SELECTED EXTRACT below:

CAPE CANAVERAL, Fla. (AP) _ A plutonium-powered satellite that will be launched from the shuttle Discovery this fall to explore the sun’s poles poses little health risk in the event of an accident, space officials said Tuesday.

″We have looked at the statistics ... and our conclusion is that we think it’s definitely as safe as it can be and we’re not worried about it,″ said astronaut Thomas Akers, who will be part of Discovery’s five-man crew.

Ulysses’ scientific instruments will be powered by one radioisotope thermoelectric generator (RTG), which converts heat from decaying plutonium into electricity. Two such generators were aboard the Galileo spacecraft that was sent on a six-year journey to Jupiter from the shuttle Atlantis last October.

Environmentalists had opposed Galileo’s power supply. They said a Challenger-like accident could scatter the deadly plutonium over Florida. But Willis Meeks, Ulysses project manager for NASA, said at a news conference the chances of that happening were ″very small.″

In the likelihood of the worst possible disaster, in which plutonium was released into the atmosphere, Meeks said there would be an additional 300 to 400 cancer deaths over 50 years based on the world’s entire population. But a U.S. Energy Department engineer at the briefing who refused to identify himself said that estimate was much too high.

End of SELECTED EXTRACT.

EXERCISE PROMPT:
Retype the Ulysses news report from "In the likelihood" to "much too high.". The data that comes next has no connection to the Ulysses news report.

PROVIDED INFORMATION below:

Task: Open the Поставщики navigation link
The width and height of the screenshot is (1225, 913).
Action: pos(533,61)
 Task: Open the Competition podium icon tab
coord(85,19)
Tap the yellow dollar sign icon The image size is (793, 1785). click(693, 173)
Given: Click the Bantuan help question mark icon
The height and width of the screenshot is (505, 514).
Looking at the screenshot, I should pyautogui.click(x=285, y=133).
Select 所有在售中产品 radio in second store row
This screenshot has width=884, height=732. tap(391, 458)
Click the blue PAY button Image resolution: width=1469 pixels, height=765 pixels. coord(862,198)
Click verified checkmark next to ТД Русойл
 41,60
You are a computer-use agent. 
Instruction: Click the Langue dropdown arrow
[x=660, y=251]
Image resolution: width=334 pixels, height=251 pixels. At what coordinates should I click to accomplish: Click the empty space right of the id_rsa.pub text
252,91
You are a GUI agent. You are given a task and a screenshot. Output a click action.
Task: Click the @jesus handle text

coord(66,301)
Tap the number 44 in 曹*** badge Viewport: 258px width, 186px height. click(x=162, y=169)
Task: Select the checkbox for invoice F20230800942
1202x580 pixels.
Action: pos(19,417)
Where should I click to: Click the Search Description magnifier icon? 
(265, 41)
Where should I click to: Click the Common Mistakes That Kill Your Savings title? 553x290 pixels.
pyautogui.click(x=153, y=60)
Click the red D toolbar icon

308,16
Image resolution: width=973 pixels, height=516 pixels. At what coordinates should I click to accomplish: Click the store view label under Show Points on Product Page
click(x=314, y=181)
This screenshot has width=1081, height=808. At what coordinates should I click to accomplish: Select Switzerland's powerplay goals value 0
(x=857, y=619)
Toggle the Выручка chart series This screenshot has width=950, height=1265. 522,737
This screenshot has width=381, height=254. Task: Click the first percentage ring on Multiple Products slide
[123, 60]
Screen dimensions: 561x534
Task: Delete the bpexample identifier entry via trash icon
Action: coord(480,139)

End of PROVIDED INFORMATION.

THE ANSWER:
In the likelihood of the worst possible disaster, in which plutonium was released into the atmosphere, Meeks said there would be an additional 300 to 400 cancer deaths over 50 years based on the world’s entire population. But a U.S. Energy Department engineer at the briefing who refused to identify himself said that estimate was much too high.